Top of MATERIAL FOR THE TASK

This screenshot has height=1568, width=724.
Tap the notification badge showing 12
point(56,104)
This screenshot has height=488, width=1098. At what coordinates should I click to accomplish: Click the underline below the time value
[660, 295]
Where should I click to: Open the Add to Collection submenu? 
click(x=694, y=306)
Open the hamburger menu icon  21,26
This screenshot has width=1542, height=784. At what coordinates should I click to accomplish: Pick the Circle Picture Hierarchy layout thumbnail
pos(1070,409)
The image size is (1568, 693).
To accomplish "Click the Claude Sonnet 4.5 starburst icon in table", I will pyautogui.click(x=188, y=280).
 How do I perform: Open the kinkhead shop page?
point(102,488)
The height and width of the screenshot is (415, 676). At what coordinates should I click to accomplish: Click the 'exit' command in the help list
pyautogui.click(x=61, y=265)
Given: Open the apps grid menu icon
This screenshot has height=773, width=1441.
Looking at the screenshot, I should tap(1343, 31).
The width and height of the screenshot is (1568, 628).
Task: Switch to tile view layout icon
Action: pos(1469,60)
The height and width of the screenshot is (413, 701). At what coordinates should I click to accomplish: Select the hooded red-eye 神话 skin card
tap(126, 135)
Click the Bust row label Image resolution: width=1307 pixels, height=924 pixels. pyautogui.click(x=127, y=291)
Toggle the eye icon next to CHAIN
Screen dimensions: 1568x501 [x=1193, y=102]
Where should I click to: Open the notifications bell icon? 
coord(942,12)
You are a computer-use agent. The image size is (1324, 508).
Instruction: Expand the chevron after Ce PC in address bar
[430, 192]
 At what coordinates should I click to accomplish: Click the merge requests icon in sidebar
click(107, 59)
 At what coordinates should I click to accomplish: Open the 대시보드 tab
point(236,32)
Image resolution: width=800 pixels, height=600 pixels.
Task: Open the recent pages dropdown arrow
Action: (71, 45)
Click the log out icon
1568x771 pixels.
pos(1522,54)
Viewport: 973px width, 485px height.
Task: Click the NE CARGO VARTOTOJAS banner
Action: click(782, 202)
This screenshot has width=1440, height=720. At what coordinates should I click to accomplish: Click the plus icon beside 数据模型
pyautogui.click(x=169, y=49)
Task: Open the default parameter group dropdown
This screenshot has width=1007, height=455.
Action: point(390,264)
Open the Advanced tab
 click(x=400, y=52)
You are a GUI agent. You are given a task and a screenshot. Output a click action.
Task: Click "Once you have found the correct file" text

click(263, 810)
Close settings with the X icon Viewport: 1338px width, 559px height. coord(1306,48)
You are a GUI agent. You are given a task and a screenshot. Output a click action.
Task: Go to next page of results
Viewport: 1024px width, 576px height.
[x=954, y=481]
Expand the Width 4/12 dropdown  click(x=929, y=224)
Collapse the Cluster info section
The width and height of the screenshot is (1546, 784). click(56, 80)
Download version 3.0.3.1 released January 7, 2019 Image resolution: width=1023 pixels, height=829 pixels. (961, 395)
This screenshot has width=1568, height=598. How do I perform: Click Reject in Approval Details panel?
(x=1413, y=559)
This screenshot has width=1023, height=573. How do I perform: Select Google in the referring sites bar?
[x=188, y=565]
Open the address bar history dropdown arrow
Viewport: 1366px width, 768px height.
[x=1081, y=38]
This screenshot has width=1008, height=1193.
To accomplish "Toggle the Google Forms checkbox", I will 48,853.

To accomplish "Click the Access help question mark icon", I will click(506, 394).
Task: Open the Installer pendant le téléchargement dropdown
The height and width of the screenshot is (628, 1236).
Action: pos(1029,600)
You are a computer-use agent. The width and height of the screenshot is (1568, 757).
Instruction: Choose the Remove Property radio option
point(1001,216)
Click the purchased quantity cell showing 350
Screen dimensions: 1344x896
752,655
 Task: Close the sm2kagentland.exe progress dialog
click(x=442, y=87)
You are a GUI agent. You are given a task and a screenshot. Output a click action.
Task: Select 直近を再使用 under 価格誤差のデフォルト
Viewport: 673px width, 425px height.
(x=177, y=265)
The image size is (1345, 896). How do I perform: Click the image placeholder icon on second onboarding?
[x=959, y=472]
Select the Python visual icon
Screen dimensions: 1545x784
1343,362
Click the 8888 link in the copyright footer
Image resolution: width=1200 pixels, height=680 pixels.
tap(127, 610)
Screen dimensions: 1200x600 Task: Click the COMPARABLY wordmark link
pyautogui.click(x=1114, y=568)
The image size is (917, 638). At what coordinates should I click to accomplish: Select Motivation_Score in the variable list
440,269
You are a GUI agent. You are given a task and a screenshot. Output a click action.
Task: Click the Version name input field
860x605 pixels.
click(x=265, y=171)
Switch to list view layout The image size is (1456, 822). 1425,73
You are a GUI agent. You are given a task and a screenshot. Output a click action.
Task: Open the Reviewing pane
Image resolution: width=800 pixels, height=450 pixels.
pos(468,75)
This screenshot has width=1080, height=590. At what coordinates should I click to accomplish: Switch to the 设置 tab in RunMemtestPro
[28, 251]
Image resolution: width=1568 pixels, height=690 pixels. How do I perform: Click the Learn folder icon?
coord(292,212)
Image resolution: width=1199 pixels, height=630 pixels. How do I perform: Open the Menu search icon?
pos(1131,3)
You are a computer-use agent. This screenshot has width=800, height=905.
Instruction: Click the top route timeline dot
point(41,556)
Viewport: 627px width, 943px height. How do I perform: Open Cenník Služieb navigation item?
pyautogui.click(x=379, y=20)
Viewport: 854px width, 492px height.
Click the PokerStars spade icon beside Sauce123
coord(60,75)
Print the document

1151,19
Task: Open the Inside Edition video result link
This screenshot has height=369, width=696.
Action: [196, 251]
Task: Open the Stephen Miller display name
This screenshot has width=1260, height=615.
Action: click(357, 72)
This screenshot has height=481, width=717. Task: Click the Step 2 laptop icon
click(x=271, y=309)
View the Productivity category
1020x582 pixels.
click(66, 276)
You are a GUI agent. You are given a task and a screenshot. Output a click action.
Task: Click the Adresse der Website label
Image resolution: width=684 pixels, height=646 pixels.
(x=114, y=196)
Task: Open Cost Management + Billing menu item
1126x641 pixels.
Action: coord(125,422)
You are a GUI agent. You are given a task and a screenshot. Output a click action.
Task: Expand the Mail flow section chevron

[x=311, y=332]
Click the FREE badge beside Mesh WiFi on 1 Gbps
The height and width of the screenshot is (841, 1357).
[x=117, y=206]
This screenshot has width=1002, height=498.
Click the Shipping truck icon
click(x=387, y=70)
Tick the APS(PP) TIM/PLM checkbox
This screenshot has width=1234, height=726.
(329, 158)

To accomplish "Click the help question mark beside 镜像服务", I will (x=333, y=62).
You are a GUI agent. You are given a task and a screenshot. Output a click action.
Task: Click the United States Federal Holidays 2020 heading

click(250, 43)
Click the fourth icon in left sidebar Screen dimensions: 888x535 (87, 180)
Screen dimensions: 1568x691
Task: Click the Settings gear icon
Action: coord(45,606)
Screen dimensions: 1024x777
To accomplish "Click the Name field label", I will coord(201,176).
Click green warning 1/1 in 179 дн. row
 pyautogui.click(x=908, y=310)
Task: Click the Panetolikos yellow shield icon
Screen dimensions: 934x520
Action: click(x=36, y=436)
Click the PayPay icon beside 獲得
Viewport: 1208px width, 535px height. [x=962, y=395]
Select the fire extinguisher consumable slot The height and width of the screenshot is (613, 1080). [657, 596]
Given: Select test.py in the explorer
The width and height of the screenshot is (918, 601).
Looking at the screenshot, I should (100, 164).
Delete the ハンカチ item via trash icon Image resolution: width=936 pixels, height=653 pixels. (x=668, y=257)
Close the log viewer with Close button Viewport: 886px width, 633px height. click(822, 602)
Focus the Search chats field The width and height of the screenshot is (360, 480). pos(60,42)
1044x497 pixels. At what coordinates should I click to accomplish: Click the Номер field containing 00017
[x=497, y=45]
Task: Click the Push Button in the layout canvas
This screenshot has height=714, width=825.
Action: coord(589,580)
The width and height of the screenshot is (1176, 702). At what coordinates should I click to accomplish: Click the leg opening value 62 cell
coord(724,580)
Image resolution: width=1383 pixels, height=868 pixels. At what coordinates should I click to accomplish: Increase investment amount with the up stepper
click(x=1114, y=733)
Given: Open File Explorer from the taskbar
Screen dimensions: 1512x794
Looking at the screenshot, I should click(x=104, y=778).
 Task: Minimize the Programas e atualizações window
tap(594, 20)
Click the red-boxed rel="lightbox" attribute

Bottom of MATERIAL FOR THE TASK

When a line contains the string "computer", count that line; once every line of the records has been checked, state the count alone.

**REPLY**
3